Há um cuidado importante nessa construção: a ação não quer culpar o visitante. Quer convidar.


Muitos discursos ambientais chegam carregados de urgência, medo ou cobrança, escolhemos um caminho que começa pela lembrança. Antes de dizer o que precisa ser feito, queremos perguntar o que ainda vive na memória de cada pessoa. Que canto de passarinho marcou uma manhã? Que árvore guardou sombra em algum momento da vida? Acreditamos que a consciência ambiental se fortalece quando deixa de ser uma obrigação distante e passa a ser uma relação pessoal com aquilo que nos cerca.


Em Nova Iguaçu, especialmente em regiões próximas a áreas verdes, matas, quintais, rios, sítios, praças e espaços de transição urbana, a natureza não está longe.


Por isso, A Mensagem do Vaga-lume foi pensada como uma ação de sensibilização, mas também como uma experiência de escuta. Queremos ouvir o que a comunidade lembra, sente, percebe e deseja proteger. Queremos observar quais perguntas geram mais emoção, quais dúvidas aparecem com mais frequência, quais temas mobilizam crianças e adultos, e quais caminhos podem nascer a partir desse encontro.

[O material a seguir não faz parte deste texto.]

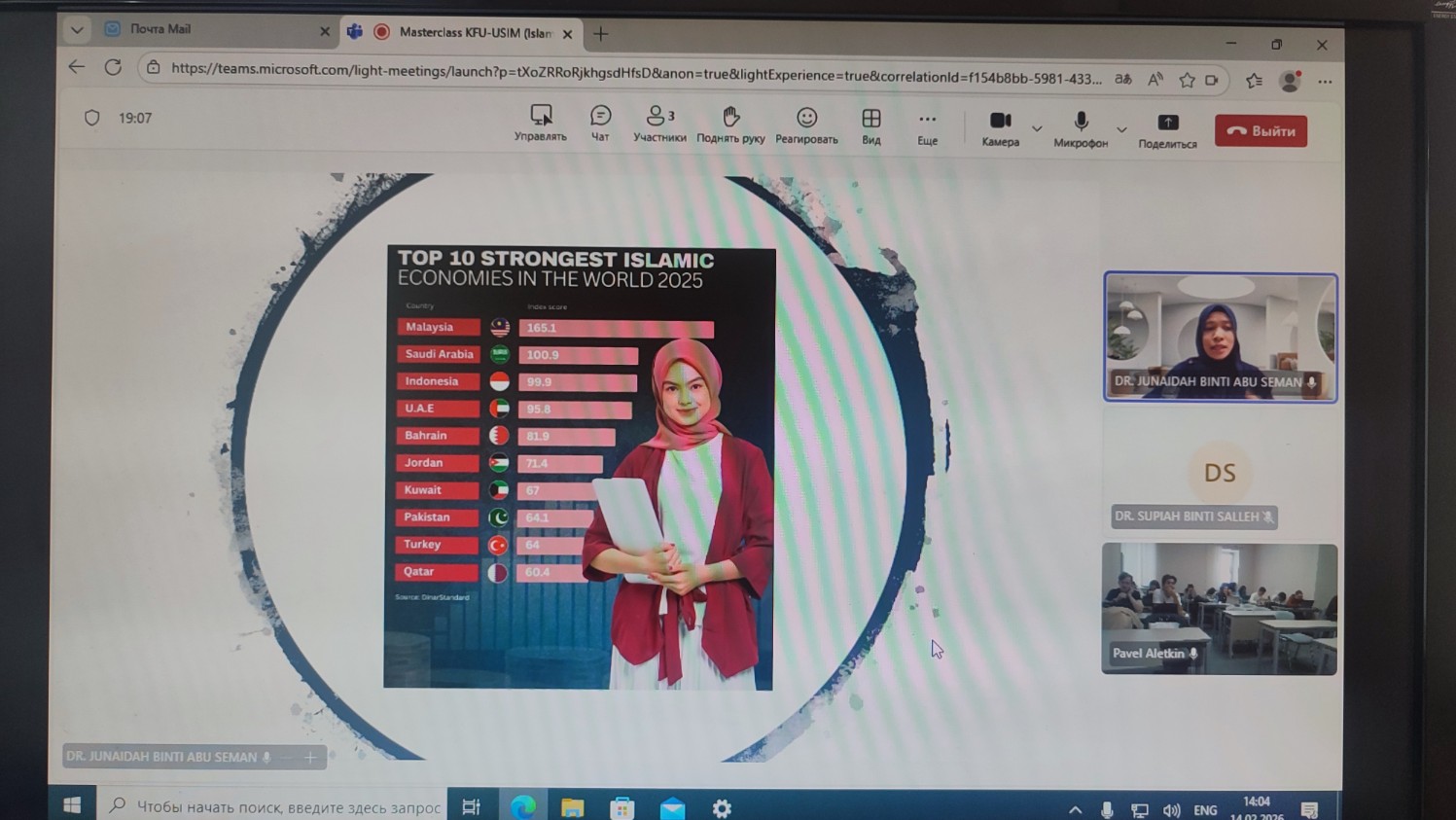Add this page to browser favorites
This screenshot has height=820, width=1456.
pyautogui.click(x=1186, y=81)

Para nós, da "Família Leste", essa ação também representa uma forma de ocupar os espaços públicos e comunitários com propósito. Estamos em uma festa junina, em meio à música, às famílias, às quadrilhas, às crianças, aos encontros e aos afetos. E talvez seja justamente aí que a pauta ambiental precise estar: não isolada em uma sala técnica, mas no meio da vida, onde as pessoas circulam, lembram, conversam e se reconhecem.

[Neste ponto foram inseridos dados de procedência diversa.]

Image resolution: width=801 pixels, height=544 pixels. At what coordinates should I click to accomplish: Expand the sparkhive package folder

A parceria com o Rotary Club de Nova Iguaçu-Leste e com o Instituto IPÊ do Iguassú fortalece esse caminho. Cada instituição traz uma parte essencial: o compromisso rotário com a comunidade, a energia jovem do Rotaract, o olhar ambiental do Instituto e a disposição coletiva de transformar uma ideia em presença concreta.


No fundo, talvez seja isso que um vaga-lume nos ensine: nenhuma luz pequena é inútil quando encontra espaço para brilhar.

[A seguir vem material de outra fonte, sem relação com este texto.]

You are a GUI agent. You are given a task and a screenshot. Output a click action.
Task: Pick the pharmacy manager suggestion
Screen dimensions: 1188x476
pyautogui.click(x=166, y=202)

Que esta primeira edição, no Sítio Catavento, seja o início de uma série de encontros em que a natureza seja lembrada não como algo distante, mas como parte do nosso cotidiano. Que cada criança leve para casa um desenho, um fantoche ou uma pergunta. Que cada adulto encontre, entre as folhagens, uma memória esquecida. Que cada depoimento acenda uma conversa. Que cada pequena ação nos lembre de que cuidar também é reparar.


A natureza não precisa apenas de grandes discursos. Ela também precisa de gente que volte a perceber.


Leitura complementar: Os vagalumes

meio ambiente repleto de vagalumes

Na natureza, seu brilho não é apenas encanto; é forma de comunicação, encontro e reprodução. Os vaga-lumes dependem de ambientes úmidos, com presença de água, vegetação e noite preservada para completar seu ciclo de vida. Por isso, quando aparecem, costumam nos lembrar de espaços mais equilibrados, onde a vida ainda encontra condições para seguir. Eles também integram a cadeia alimentar, servindo de alimento para diferentes animais da floresta. Mas é sua luz, tão pequena e tão expressiva, que mais nos toca. Quando o excesso de iluminação artificial silencia essa comunicação, entendemos que cuidar do meio ambiente também é aprender a reduzir interferências, respeitar os ciclos naturais e proteger os sinais discretos da vida ao nosso redor.  E talvez exista aqui um paralelo importante com a nossa própria vida: quando deixamos que o excesso de consumo, descarte, pressa, descuido e indiferença ocupe todos os espaços, também apagamos sinais essenciais ao equilíbrio da nossa própria natureza. Proteger o meio ambiente começa quando aprendemos a reduzir aquilo que interfere na vida ao nosso redor, permitindo que cada espécie continue cumprindo seu papel no grande tecido vivo do planeta.


E, às vezes, tudo começa com uma pequena luz.